Trustwave sued for PCI’s faults
There can be little doubt that there were huge security failings at Target when it got breached late last year and 40 million credit card details were stolen. It had, just two months previously, been assessed compliant with the PCI DSS security standard. While we are not privy to the details of the assessment, two months later Target was clearly not or no longer compliant (failure to adequately segment its networks, storage of the cards’ security codes and more).
Now Target’s PCI qualified security assessor (QSA), Trustwave, is being sued for failures that led to ‘monumental’ damage. That is going to be difficult to prove. Trustwave will have followed the PCI DSS guidelines.
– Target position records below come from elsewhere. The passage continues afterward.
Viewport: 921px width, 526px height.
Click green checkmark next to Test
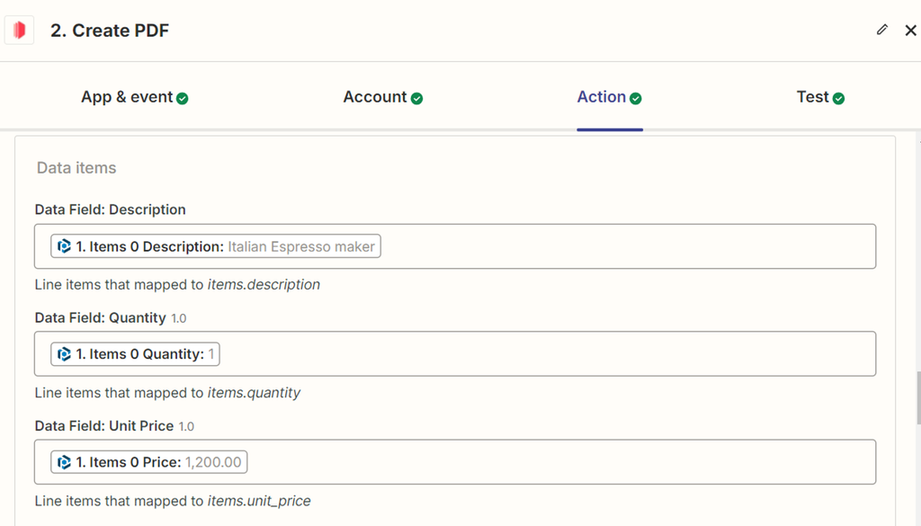(839, 98)
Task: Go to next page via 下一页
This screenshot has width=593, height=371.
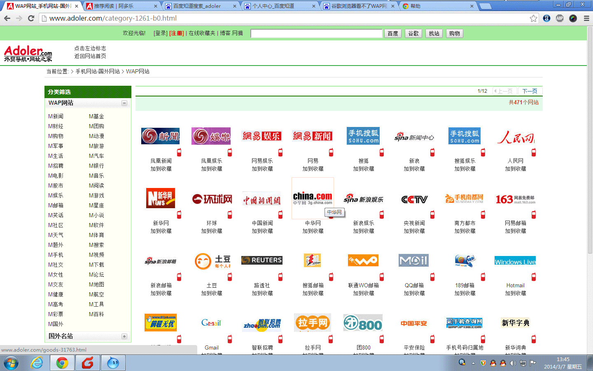Action: 530,91
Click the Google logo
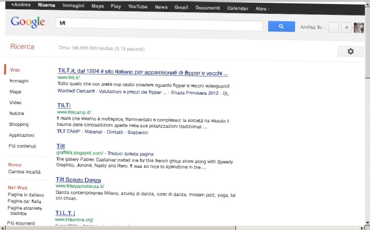This screenshot has height=230, width=370. pos(28,22)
Proving that it did not will be difficult. In fact, it will be easier to demonstrate failings in PCI DSS than in Trustwave’s commitment to it. “Several years ago,” Ilia Kolochenko, CEO at High-Tech Bridge told me by email, “I notified the PCI Council about vulnerabilities (including a critical one) on its own website. Obviously, PCI DSS standard is continuously improving, but I think that practically speaking it’s still far from being perfect today.”
Now Target’s security monitoring firm, Trustwave, is being sued for failures that led to ‘monumental’ damage. That is not merely something difficult to prove, it is monumentally absurd. If we were to sue our anti-virus supplier every time it fails to stop a virus, we would very soon have no security industry at all. Perhaps we should sue the police for not stopping that car theft in Much-Binding-in-the-Marsh in 1952…
No, this law suit is absurd and deserves to fail monumentally. It is just the banks doing what they do best – attempting to spread the blame elsewhere, and make someone else pay for their own errors. For make no mistake, the fault here lies with the finance industry more than anyone else. It lies with the banks for not insisting that bank cards switch to the far more secure EMV (chip and PIN) standard, and with the PCI Security Standards Council for spreading the lie that conforming to PCI DSS will ensure security.
(As an aside, some four weeks ago I wrote to the PCI Security Standards Council – the group that develops the PCI Data Security Standard – and asked: “Do all the recent US retail breaches prove that PCI DSS doesn’t work?” I did not get a reply.)
So, is Trustwave faultless? Certainly not. Trustwave provided both the security assessment and the security mitigation. This is clearly wrong. If it did not pick up problems in the assessment, it would not be looking for them in the mitigation. But it did so because it was allowed to do so. So once again it is PCI that is at fault. You cannot blame Trustwave for making money where it is allowed to do so. It is PCI that must ensure that assessment and mitigation are segregated.
Until we escape from the wrong and blinkered view that compliance provides security, there will be more Targets in the future.